[Data to examine]
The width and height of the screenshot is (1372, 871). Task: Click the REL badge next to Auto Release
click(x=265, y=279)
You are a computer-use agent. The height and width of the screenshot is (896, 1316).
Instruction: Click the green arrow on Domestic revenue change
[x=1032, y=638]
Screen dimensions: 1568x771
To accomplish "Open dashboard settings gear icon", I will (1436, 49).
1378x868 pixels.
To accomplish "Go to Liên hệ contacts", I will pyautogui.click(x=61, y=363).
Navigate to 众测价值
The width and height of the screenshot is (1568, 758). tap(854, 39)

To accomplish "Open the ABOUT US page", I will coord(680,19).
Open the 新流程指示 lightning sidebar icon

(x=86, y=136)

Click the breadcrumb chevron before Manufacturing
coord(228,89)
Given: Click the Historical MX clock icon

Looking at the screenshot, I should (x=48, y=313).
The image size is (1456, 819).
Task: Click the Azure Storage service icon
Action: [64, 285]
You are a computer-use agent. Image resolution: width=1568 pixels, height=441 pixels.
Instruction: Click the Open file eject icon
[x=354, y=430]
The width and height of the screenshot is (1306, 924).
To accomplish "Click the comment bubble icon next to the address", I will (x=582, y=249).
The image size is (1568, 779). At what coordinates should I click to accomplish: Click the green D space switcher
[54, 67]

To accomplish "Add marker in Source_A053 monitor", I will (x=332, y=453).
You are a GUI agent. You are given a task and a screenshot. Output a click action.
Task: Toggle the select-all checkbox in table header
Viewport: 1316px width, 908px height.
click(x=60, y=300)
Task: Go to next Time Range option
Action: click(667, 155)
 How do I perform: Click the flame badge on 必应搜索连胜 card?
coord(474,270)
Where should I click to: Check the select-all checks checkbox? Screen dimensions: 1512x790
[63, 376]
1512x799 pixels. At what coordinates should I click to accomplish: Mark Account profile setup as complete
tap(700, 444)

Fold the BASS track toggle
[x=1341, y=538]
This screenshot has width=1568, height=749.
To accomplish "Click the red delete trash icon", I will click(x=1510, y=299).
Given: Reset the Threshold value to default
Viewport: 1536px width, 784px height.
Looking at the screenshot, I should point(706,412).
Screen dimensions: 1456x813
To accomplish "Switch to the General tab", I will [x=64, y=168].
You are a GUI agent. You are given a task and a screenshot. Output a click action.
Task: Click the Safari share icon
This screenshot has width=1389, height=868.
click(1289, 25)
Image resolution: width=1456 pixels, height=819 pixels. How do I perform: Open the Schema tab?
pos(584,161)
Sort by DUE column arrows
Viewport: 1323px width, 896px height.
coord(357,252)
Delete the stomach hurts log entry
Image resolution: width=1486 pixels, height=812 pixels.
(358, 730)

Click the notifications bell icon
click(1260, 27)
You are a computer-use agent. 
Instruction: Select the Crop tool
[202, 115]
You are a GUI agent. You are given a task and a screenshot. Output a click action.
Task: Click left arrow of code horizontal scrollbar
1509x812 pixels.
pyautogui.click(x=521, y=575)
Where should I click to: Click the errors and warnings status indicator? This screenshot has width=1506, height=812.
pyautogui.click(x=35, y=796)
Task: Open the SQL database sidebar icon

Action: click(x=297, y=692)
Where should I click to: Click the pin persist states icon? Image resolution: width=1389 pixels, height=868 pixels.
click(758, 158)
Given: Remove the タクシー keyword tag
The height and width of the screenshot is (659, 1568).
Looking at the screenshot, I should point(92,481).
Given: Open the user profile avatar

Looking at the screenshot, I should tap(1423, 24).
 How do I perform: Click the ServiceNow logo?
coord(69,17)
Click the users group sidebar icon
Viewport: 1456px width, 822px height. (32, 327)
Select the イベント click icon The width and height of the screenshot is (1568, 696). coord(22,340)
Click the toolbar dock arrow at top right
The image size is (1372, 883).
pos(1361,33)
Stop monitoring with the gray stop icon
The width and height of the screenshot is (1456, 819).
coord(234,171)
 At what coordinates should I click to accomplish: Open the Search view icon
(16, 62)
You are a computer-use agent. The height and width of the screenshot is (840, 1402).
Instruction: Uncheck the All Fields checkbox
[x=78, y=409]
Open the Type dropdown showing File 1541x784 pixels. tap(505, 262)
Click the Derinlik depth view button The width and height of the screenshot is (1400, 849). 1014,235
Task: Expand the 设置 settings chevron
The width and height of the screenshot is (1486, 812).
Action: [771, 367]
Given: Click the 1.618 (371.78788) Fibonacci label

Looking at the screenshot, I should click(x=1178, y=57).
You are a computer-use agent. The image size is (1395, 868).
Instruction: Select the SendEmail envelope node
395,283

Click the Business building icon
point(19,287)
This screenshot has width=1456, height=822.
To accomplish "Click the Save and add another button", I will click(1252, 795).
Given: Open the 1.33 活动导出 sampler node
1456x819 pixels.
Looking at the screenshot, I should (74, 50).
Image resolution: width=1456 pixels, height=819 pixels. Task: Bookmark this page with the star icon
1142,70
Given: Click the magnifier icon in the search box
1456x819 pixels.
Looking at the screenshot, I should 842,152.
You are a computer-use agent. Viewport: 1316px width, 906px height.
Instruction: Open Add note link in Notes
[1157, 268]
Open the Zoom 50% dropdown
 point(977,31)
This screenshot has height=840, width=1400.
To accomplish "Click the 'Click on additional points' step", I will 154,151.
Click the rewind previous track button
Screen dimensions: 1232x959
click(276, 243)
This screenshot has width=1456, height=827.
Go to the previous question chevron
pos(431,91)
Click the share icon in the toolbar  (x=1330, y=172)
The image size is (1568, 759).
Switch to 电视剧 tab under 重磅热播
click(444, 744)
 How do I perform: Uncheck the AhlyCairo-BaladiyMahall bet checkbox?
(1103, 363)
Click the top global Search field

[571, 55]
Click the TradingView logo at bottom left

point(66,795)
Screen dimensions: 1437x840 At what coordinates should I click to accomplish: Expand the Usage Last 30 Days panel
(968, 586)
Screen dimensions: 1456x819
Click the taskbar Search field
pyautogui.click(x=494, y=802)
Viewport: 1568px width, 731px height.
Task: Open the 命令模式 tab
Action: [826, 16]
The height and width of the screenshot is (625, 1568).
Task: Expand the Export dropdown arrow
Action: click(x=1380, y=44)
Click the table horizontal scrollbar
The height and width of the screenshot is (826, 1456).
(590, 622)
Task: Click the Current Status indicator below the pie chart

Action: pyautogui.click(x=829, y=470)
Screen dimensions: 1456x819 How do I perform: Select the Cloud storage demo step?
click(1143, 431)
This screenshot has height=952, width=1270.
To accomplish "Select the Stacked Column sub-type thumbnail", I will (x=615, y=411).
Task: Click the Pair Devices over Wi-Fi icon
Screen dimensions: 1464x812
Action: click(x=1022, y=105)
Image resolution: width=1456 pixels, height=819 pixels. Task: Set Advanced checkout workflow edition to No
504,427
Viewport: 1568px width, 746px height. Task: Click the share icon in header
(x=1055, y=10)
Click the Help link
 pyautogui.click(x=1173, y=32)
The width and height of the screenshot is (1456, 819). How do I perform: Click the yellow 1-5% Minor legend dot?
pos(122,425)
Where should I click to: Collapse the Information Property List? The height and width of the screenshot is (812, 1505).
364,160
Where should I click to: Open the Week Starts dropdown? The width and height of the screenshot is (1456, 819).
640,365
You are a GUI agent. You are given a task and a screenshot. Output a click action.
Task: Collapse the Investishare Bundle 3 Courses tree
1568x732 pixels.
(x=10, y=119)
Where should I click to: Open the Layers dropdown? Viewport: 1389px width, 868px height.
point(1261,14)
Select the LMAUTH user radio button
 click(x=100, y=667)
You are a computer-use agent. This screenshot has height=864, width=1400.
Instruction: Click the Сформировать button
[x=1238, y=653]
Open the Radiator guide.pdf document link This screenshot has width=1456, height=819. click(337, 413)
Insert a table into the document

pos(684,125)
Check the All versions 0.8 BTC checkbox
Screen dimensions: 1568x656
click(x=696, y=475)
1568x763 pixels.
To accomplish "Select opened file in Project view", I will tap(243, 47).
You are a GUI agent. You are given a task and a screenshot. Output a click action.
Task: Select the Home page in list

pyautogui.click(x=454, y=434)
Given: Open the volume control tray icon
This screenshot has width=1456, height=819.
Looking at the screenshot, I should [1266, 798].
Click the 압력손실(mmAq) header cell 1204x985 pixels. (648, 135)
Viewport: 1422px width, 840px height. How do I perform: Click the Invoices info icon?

[Task objective] Where a line of the records includes "toolbar", copy it.

[Result for this exercise]
Click the toolbar dock arrow at top right
Click the share icon in the toolbar  (x=1330, y=172)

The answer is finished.